### Task inputs
┄┄┄┄┄┄

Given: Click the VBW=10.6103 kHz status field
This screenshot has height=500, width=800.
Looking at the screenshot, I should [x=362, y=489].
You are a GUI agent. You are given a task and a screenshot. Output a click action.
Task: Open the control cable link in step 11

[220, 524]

┄┄┄┄┄┄

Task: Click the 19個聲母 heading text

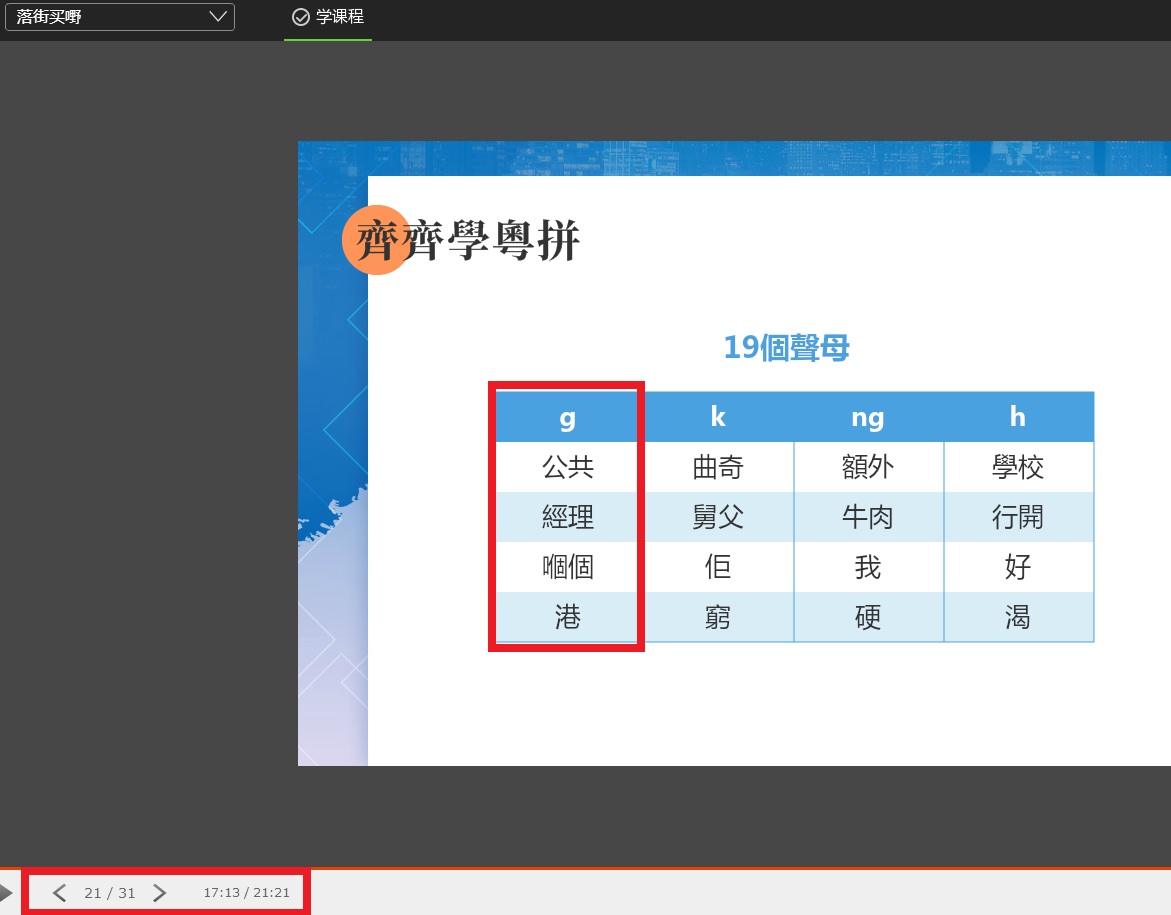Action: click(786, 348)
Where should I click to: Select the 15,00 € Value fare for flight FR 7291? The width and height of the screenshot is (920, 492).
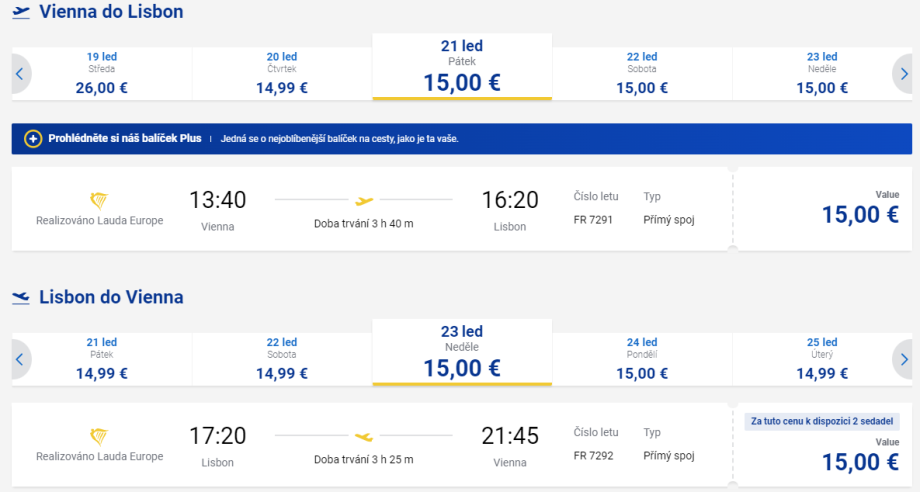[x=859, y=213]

┄┄┄┄┄┄

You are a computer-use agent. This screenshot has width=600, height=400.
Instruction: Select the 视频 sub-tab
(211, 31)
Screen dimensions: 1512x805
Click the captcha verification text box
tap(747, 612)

┄┄┄┄┄┄

### Task description
Find the word "agent" in the material, then list each line that holds it.

### Expected output
You are a GUI agent. You are given a task and a screenshot. Output a click action.
You are a computer-use agent. This screenshot has width=600, height=400.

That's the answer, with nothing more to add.